JF Ptak Science Books LLC Post 873[Also see my related post on the Nazi sub-orbital Amerika Bomber]
LIFE Magazine
issued a wake-up call of sorts to its readership in their 2 March 1942
issue. I say “of sorts” because even though
this hard article (entitled “Now the U.S. Must Fight for Its Life”) must have
sorely sobered some of its readers, it started on page 15, following big ads
for Listerine, Matrix (women’s shoes, Bell Telephone, Modess, Clapp’s Baby
Food, Dot Snap Fasteners, Goodrich Tires, White Horse Scotch, Pompeian Massage (for shaving), Jack Benny/Carole Lombard’s “To
Be or Not To Be”, Colgate, Yardley powder and Mimeograph, and a few interspersed puff pieces—and
a Ginger Rogers cover photo. But once
LIFE paid its bills1, the article got right to business, responding to a
February article by sci-fi/novelist Philip Wylie2 on the possibilities of the U.S. losing the
war.
Losing looked like something that could actually happen in
pre- war-ready America3. The war in
Europe had been on in earnest since the very end of 1939 (since 1933 in Asia), and the Axis had reached just about the fullest
extent of their victories (though there would be more gains in the Pacific to
come). By March of ‘42, we had Bataan,
MacArthur leaving the Philippines
and the fall of rape of Manila, the siege of Leningrad, Corregidor, Java
Sea, the Brits leaving Singapore, Malaya,
and so much more. The Axis powers in
Europe were now in control of Austria,
Czechoslovakia.
Poland, Denmark, Belgium, the Netherlands, Luxembourg, France, Norway,
Yugoslavia, Finland, Greece, Lithuania, Latvia, Estonia, and parts of the Soviet
Union (Ukraine, Bylorussia, Crimea), and parts of North Africa; plus the allies of Hungary, Romania, Bulgaria,
and Slovakia. There was also Italy,
of course, controlling Sicily, Ethiopia and Libya.,
and of course the Japanese controlled large swaths of China, South
East Asia, Indonesia and points in-between.
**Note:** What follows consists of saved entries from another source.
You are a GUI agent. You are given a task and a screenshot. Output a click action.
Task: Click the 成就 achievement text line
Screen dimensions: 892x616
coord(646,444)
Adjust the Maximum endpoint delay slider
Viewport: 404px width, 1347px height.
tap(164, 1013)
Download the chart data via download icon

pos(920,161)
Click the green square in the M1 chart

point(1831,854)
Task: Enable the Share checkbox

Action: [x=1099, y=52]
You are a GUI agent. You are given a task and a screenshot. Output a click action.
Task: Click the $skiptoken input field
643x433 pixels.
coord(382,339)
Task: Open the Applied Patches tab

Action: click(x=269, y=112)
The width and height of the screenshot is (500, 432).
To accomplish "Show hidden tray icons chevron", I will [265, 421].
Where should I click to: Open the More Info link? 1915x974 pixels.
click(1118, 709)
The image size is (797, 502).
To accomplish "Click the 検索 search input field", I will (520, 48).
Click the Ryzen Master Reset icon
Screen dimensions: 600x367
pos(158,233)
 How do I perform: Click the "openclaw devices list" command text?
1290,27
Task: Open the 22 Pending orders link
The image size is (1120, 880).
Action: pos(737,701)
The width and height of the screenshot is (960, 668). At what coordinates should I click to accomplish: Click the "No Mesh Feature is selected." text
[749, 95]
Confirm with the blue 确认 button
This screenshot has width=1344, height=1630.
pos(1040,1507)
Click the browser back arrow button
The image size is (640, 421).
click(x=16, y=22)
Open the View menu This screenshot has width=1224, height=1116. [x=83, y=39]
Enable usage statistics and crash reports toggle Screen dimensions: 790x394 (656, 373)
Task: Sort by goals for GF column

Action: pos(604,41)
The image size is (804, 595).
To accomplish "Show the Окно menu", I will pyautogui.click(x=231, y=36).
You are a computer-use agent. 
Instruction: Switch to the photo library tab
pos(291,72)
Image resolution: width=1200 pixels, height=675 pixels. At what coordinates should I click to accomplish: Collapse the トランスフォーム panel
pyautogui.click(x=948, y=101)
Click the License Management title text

The overall situation did not look very good.
The following maps appeared in a two-page spread, detailing ways in which
the Axis powers could combine their efforts, focus on America, and
take over the country. Maps such as
these with arrows being drawn towards America were absolutely uncommon
during this time.
Notes
1.This is almost universal SOP for war reporting for almost
all media, and which continues today. The Illustrated London News delivered
reports of success and disaster sandwiched between ads for socks and trifles,
as did the Illustriete Zeitung
(Leipzig and Berlin), the New York Times, and so on. I remember very clearly as a kid hearing the reading
of the daily list of American soldiers killed in Vietnam on one of the Big-Three networks, somber and
intoned, followed instantly by a ad for Coke or Mister Kleen.
2 Wylie (1902-1971) was an interesting guy with a wide
reach. In addition to Hollywood-feeding
work, interesting fiction, insightful scifi and social commentary, Wylie also
provided the inspiration for the creation of Superman (“The Gladiator”, 1930) and
Flash Gordon (When Worlds Collide, 1933).
3. Once the war
machine in the U.S. got into hyper drive I think that it was impossible for
this country to be defeated given its population, workforce, industrial capacity,
raw materials, and of course scientific superstrucutre. Also there was also no other country in the
world with the necessary (and enormous) components needed to construct an
atomic bomb. This is a simplified
statement that seems pretty homespuna dn jingoistic, but the fact of the matter
is that the U.S.
was the seat of overwhelming possibilities and capacities. And yes the Nazis
had been slowed down mightily with the expense of dozens of millions of Russian
lives and the entire British war machine and on and on—I’m just saying that in
the end, the U.S. could not have been beaten.